Once upon a time, DARPA wanted to work out how stories played a role in sharing information between people who are engaged in political activity, and possibly how to change the direction of the course of events.
More accurately: On Feb. 28, DARPA is hosting a think-tank-style workshop to tackle "Analysis and Decomposition of Narratives in Security Contexts" as part of its Stories, Neuroscience, and Experimental Technologies (STORyNET) program. Jargon aside, it's really like the bedtime version of 1984's Thought Police.
As DARPA notes, "stories exert a powerful influence on human thoughts and behavior. They consolidate memory, shape emotions, cue heuristics and biases in judgment, influence in-group/out-group distinctions, and may affect the fundamental contents of personal identity." Sure the research group leapfrogs the argument that narratives played a vital role in early human survival (allowing transfer of best-practise knowledge) and modern social evolution (as in the Bible, Koran). (There are even myths about this concept.) But let's go with it.
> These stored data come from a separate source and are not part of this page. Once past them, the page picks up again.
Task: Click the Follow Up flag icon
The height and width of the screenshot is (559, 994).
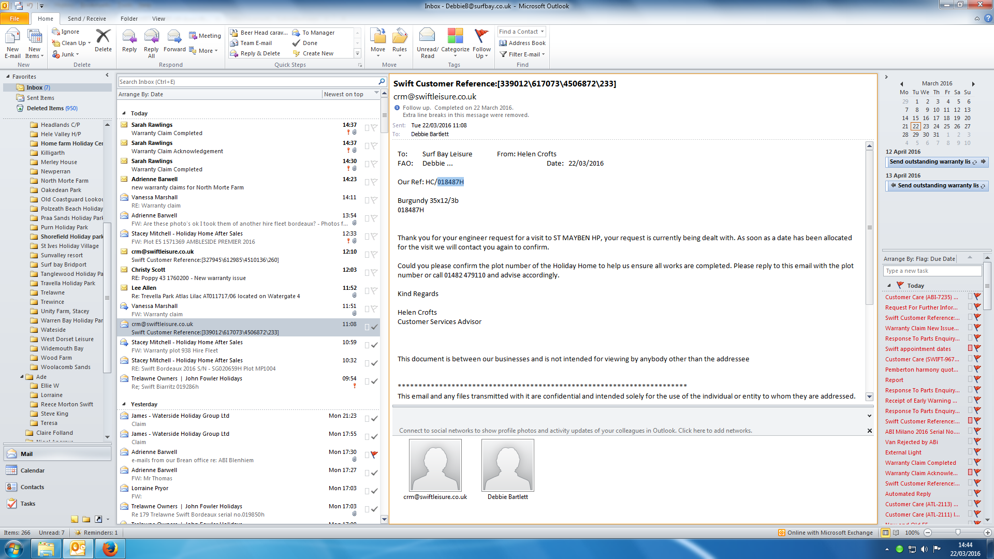Action: click(481, 36)
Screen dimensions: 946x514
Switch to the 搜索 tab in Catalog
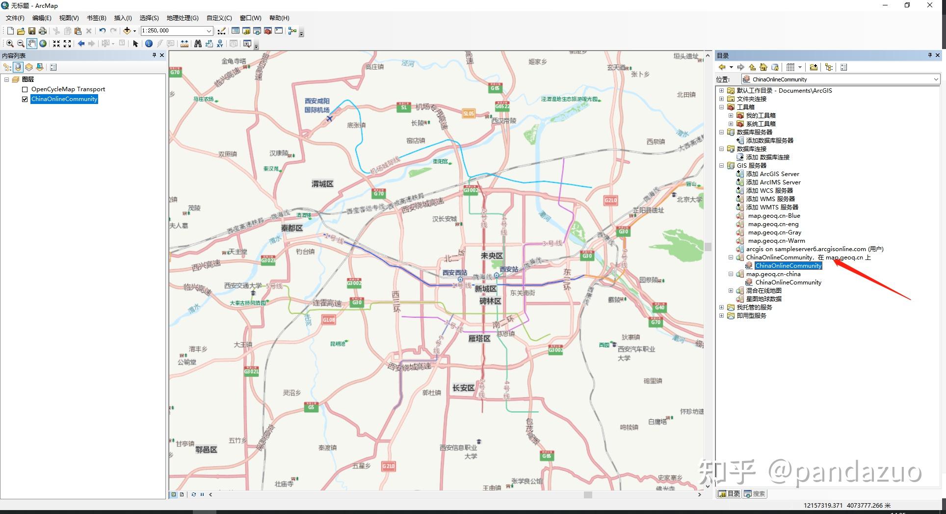[x=754, y=493]
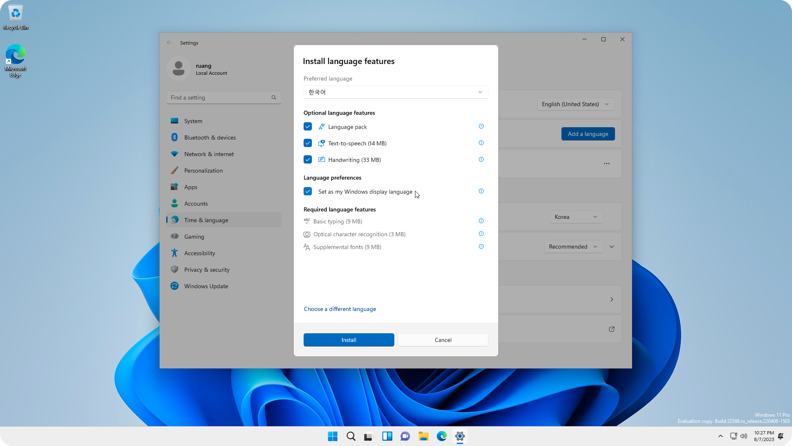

DARPA's not talking about campfire chats, anyway, it's talking about narrative discussions between people--often from an authority figure to a group. It highlights there's "no surprise that these influences make stories highly relevant to vexing security challenges such as radicalization, violent social mobilization, insurgency, and terrorism."
Hence the workshop to try to learn how stories connect to people's minds, how they influence or prejudice individual thinking, and whether the flow of narrative information sharing in a group can be influenced by an outside agent--all in a "scientifically respectable manner."
Yes, that does sound creepy.
The workshop has three goals. It will survey theories about narrative data flow to work out "what is a story? What are its moving parts?" and more. It will try to understand how narratives influence security situations, asking "how do stories influence bystanders' response to conflict" and other questions. And it will survey the state of the art in story analysis and decomposition, with a goal of building a better toolset for quickly understanding the nature of a story, and "how stories propagate in a system to influence behavior."
This is all about situational analysis at first, but ultimately it's about psy-ops. DARPA is trying to work out how narrative discussions in society--be they on TV, in person, over cell phones or via social media/IM systems--influence political acts like radicalization of potential terrorists in Afghanistan or the social upheaval in Egypt. Once it has a tool for working this out, the natural next step is to try to work out how US forces could influence stories to result in a more favorable outcome (for the U.S.).
Fascinating, and it's also worth remembering that DARPA is working on software to predict criminal acts like the Arizona shooting ahead of time. But let's just say the Pentagon doesn't have a particularly good track record in this kind of research and work--at least that we know of. Just this last week or so it's emerged that government political analysis and modeling software failed to predict Egyptian unrest, and didn't even predict how the crowd-based revolution would evolve: The head of the CIA was called before Congress to explain.
We're reminded of a Douglas Adams quote at this point: "in fact, looking at Pentagon policies over the last couple of years I think I can be fairly sure that the US Navy is using version 2.00 of the program, while the Air Force for some reason only has the beta-test version of 1.5. Odd, that."